## PROBLEM TO WORK ON:
Render every line of the data exactly as written, and leave out the pictures.

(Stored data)
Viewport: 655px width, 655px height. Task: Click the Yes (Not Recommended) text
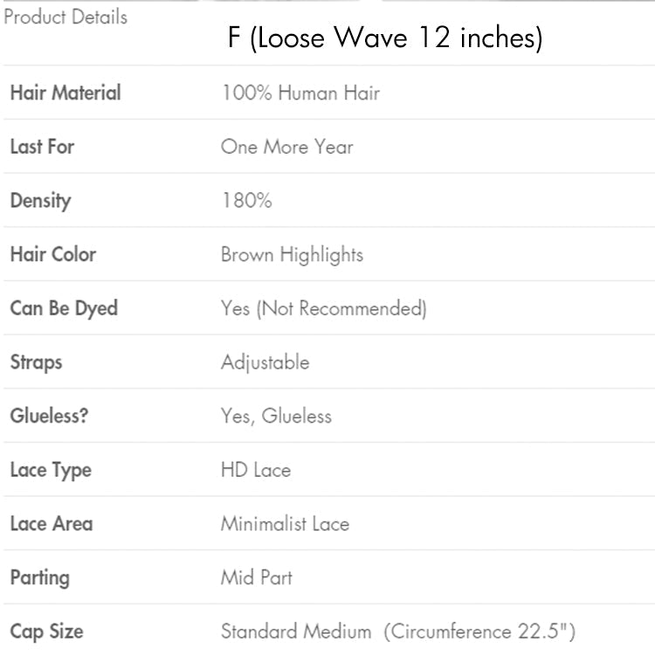[323, 308]
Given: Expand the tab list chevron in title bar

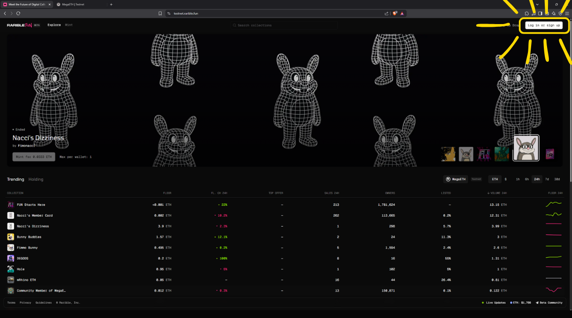Looking at the screenshot, I should (x=537, y=5).
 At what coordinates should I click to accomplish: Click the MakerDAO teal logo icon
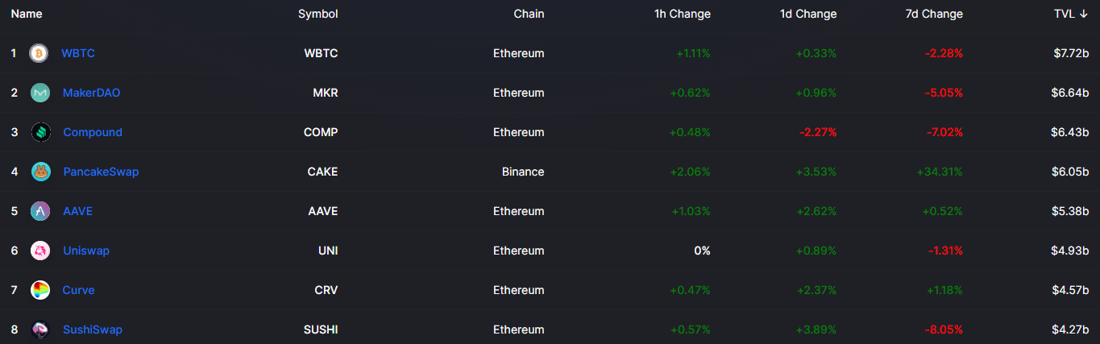coord(40,93)
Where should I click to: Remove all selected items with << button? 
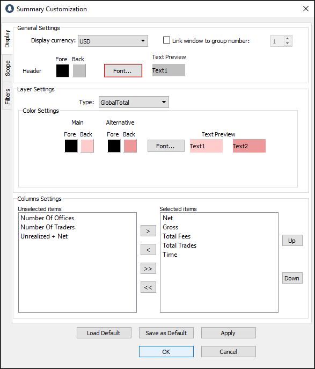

## WRITTEN SOLUTION:
Viewport: 655px width, 655px height. Task: Click the Yes (Not Recommended) text
[323, 308]
Given: Expand the tab list chevron in title bar

Looking at the screenshot, I should (x=537, y=5).
 At what coordinates should I click to accomplish: Click the MakerDAO teal logo icon
coord(40,93)
Where should I click to: Remove all selected items with << button? 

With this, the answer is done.